This is a brute-force method to find armstrong numbers. There are (at least) two levels of parallelism in this code:
The operations done over the brute-force search domain can be done in parallel, because they are completely independent. The operation to check if a given integer i is an armstrong number is completely independent of the operation for j, if j != i. This level of parallelism corresponds to the first for-loop in your program. For a beginner in CUDA programming, I would suggest tackling this first, because the remainder of the programming task is quite simple.
The computation of whether or not a given number is an armstrong number also has inherent parallelism. Basically we must:
- take each digit and raise it to the power of the length of the number
- sum the results of raising the digits to a power
- check if the result is equal to the original number
The first two bullets above have parallelism, albeit two different types. The first bullet is independent parallelism, not unlike the suggestion in step 1, and we can perform the calculations on each digit independently, in parallel. The second bullet is another type of dependent parallelism, called a reduction. Summing together a set of numbers to produce a single number result is a reduction. Rather than trying to explain a reduction here, google for Mark Harris’ work on parallel reductions.
Therefore a simple approach to handling just the parallelism in item 1 would be to create a CUDA kernel that operates on a grid (number of threads) that is the size of the domain to be searched. Each thread will check a single element in that domain. This is a linear (1D) domain so a 1D kernel could work well here.

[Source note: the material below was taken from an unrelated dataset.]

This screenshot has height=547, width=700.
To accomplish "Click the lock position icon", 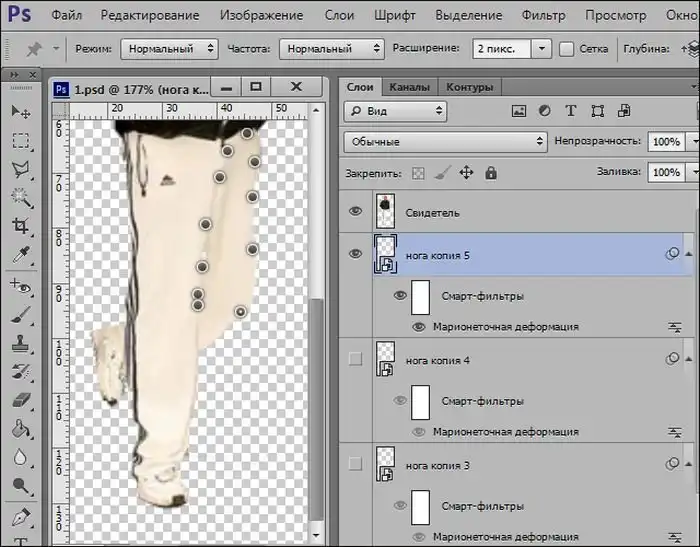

The actual kernel code would be almost exactly the remainder of the calculation code you have shown.
You could start with the CUDA vector Add sample code. Replace the kernel code in vector add with your calculation code (i.e. with essentially everything inside the first for-loop). Make the “vector length” equal to the size of your input. The vector output would just be a true/false array indicating whether each number is an Armstrong number or not. Each thread would set its vector output position to true or false based on the result of the if(j==check) condition in your (kernel) code. You need not pass any data to the kernel - the “input” is just calculatable from the thread index variable created in the vector add sample code.
I would suggest, for learning purposes, trying to tackle the item 1 parallelism, and get that code working first, before trying to proceed with item 2.